Federal judge allows wolf reintroduction in Colorado to proceed
Colorado Parks and Wildlife will be allowed to move forward with its plan to begin the process of reintroducing wolves in the state this weekend after a federal judge on Friday denied a motion made by a group of ranchers to delay the process.
The Gunnison County Stockgrowers’ and The Colorado Cattlemen’s associations filed a lawsuit Monday, accusing the state and the U.S. Fish and Wildlife Service of not completing the required environmental impact studies on the reintroduction.
In her ruling posted just after 7 p.m., Judge Regina Rodriguez said that while the ranchers’ concerns are understandable, their complaints aren’t sufficient “for this court to grant the extraordinary relief they seek.” She added that a pause to the reintroduction process would be against the public interest because of the voter approval of Proposition 114 in 2020.
The ruling came one day after a three-hour hearing at a federal court in Denver where representatives from both sides of the lawsuit made arguments in front of the judge.
An attorney for the state told the court Thursday the state planned to begin the process of transporting wolves to Colorado from Oregon on Sunday, with a possible release date as early as Monday.
The wolves are set to be released on private or state lands somewhere in Eagle, Grand, or Summit counties.
The ranchers’ lawsuit claims that the U.S. Fish and Wildlife Service should have conducted environmental impact statement reviews beyond what has already been completed.
For the reintroduction process to have been delayed, the attorneys for the ranchers needed to prove they would be likely to win the overall case. In her ruling, Rodriguez said theyhad failed to do that. She also said they failed to show there would be irreparable harm if she allowed the reintroduction process to proceed.
“CPW has devoted substantial public resources to this effort, and presented evidence that some of those would be lost if it were forced to delay its efforts,” according to the ruling.
Advocates for wolf reintroduction celebrated the ruling Friday evening, calling it “excellent news.” A spokesperson for the Gunnison County Stockgrowers’ Association said the group would continue to look closely at the impacts wolf reintroduction will have on its members.
“A serious effort to resolve those conflicts remains to be undertaken,” according to a written statement.
A spokesperson for Colorado Parks and Wildlife said the agency won’t comment on the ongoing litigation.
CPW plans to put tracking collars on the wolves before releasing them in the state. In her order, the judge noted this means the wolves could be recaptured if ordered by the court.
On Thursday, lawyers for the state called the filing an “11th-hour” attempt to delay a process that has been underway for years. Under Proposition 114, which was approved in 2020 by a narrow margin of 57,000 votes, wolves are required to be reintroduced in the state before the end of this year.

**Parts of the exercise:**
1. According to the wolf reintroduction article, from which state did Colorado plan to transport the wolves?
2. List every county that the wolf reintroduction article names as a possible release site for the wolves.
3. Using the wolf reintroduction article, explain why Judge Regina Rodriguez held that pausing the reintroduction would go against the public interest.
The lines that come after this article are separate material with no connection to it.

**Information supplied:**

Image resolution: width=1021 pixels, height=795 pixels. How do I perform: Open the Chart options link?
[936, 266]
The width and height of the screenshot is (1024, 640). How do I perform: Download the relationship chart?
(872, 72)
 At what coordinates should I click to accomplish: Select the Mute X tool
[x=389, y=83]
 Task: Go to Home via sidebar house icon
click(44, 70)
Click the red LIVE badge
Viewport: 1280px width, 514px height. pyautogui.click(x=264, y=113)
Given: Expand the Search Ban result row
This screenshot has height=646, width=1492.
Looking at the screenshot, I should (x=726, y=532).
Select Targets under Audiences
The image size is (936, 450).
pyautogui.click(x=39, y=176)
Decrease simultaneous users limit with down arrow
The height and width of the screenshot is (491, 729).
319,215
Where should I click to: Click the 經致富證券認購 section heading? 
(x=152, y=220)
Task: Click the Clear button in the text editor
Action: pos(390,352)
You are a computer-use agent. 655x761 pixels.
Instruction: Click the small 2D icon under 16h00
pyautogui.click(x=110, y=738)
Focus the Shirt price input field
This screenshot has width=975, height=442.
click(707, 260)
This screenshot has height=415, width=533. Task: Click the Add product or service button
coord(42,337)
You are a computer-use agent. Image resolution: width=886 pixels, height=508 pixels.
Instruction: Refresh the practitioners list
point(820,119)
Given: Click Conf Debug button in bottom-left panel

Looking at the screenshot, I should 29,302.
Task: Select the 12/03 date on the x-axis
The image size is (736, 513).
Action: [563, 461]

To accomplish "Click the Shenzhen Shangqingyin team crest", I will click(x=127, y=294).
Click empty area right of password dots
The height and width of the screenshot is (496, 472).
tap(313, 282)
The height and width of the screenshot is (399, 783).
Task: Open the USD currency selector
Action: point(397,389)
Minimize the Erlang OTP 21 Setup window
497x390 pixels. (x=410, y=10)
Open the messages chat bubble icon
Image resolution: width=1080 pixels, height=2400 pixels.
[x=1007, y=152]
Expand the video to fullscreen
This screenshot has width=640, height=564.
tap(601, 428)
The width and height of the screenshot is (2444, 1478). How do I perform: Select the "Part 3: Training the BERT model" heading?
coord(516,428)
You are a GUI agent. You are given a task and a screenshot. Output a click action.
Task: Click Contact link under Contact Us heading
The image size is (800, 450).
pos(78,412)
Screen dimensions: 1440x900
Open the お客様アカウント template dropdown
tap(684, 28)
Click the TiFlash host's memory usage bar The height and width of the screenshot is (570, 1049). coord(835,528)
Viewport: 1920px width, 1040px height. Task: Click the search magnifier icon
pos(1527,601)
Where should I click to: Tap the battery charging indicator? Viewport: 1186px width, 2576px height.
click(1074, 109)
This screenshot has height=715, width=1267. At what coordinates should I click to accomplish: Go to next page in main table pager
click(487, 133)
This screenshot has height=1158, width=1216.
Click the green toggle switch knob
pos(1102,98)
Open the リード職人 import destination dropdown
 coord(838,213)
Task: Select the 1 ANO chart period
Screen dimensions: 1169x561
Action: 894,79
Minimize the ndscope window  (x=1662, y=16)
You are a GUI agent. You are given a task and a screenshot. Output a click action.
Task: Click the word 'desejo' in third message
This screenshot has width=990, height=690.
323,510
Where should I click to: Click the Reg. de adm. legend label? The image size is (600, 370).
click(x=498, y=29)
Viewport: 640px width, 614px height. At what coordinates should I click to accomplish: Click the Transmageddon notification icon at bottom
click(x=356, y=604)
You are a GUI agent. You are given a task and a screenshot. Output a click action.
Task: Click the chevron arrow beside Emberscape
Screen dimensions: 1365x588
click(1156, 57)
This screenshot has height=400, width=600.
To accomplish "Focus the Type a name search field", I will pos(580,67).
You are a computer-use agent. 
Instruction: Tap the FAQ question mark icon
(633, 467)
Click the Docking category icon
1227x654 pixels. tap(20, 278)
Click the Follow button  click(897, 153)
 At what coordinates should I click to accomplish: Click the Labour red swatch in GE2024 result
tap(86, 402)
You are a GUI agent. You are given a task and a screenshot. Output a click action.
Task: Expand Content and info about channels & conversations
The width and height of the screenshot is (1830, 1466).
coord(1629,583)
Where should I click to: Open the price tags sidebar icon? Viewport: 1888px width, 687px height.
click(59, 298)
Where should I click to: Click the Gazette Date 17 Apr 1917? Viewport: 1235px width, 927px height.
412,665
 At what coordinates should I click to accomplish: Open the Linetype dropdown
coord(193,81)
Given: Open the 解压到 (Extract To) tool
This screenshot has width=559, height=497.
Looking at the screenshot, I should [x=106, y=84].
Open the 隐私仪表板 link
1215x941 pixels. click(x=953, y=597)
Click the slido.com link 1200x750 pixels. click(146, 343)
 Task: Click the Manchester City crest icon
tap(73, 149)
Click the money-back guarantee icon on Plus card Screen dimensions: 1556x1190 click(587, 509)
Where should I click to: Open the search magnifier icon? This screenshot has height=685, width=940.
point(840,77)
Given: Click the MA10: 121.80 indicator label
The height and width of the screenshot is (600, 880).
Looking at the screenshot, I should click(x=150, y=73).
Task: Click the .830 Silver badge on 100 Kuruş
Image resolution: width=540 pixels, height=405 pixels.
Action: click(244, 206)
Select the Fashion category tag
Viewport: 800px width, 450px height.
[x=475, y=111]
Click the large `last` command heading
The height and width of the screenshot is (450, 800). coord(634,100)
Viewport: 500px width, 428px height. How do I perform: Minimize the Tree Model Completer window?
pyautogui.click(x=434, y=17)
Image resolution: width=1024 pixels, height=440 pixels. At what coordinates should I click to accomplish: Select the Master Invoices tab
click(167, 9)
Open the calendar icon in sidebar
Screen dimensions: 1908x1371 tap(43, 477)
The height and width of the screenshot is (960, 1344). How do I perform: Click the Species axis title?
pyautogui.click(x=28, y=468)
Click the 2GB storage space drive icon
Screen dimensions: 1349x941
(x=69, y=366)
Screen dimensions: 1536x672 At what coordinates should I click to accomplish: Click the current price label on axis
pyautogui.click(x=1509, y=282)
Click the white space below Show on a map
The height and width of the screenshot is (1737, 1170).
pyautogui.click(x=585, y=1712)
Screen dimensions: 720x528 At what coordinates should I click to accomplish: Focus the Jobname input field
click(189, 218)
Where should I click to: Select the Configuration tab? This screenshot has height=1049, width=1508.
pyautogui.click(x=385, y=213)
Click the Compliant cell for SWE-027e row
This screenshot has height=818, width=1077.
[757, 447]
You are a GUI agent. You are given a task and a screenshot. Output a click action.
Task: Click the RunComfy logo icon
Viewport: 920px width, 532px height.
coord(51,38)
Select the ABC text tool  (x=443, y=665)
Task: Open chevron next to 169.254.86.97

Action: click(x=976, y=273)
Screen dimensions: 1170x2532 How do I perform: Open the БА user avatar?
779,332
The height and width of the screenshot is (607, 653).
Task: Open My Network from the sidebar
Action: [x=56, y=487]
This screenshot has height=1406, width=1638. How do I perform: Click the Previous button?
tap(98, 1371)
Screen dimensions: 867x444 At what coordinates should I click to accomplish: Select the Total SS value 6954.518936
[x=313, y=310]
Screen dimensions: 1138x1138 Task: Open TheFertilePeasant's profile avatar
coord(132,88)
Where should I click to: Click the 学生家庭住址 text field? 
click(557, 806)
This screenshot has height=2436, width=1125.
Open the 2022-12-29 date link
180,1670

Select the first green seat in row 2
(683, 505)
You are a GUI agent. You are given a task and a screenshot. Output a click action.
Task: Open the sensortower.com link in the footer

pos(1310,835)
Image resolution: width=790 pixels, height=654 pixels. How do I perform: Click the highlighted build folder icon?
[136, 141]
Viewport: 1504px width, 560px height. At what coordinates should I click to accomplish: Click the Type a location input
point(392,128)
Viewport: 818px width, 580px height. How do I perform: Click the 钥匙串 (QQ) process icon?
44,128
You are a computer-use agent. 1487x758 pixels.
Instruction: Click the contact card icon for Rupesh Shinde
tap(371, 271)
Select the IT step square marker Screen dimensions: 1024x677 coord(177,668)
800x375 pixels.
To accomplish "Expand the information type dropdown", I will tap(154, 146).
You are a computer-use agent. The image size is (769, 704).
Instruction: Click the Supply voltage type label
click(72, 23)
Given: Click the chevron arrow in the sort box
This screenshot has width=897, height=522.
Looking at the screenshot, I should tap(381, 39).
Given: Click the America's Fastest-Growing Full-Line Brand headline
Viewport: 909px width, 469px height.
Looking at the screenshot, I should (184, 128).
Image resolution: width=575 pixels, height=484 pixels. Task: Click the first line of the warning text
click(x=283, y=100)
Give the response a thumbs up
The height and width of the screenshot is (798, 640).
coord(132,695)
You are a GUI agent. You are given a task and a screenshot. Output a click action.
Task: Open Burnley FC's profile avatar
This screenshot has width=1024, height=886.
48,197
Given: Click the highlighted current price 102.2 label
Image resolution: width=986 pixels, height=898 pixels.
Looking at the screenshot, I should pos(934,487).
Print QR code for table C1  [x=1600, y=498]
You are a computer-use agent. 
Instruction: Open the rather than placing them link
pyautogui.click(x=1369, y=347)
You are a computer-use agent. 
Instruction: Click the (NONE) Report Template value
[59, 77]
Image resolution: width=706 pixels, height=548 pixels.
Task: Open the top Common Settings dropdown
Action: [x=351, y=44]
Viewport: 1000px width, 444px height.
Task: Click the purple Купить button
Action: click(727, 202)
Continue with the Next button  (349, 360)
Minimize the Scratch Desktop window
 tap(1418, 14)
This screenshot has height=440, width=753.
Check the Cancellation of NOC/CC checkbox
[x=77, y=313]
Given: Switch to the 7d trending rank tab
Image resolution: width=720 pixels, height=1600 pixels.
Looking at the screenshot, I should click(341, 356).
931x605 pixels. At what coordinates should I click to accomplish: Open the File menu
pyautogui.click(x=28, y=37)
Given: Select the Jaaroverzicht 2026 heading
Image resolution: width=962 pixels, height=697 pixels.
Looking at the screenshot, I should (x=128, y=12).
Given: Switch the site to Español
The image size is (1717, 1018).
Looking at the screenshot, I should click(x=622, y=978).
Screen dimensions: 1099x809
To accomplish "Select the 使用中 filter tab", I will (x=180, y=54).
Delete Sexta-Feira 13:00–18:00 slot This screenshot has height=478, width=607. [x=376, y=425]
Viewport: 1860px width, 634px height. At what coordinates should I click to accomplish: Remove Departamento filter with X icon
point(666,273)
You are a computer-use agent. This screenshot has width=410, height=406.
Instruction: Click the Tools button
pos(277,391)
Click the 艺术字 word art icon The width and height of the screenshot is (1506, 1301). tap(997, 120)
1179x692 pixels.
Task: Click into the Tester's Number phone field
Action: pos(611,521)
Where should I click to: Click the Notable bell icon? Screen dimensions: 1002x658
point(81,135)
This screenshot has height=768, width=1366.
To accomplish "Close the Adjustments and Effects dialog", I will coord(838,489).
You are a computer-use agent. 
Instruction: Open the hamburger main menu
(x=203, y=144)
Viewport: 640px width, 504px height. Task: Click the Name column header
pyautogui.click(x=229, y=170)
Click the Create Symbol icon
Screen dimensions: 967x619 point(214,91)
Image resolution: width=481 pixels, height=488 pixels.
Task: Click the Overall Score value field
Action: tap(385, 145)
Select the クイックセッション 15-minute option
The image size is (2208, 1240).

**Per-task answers:**
1. Oregon.

2. Eagle, Grand, and Summit counties.

3. She held that a pause would go against the public interest because voters approved Proposition 114 in 2020.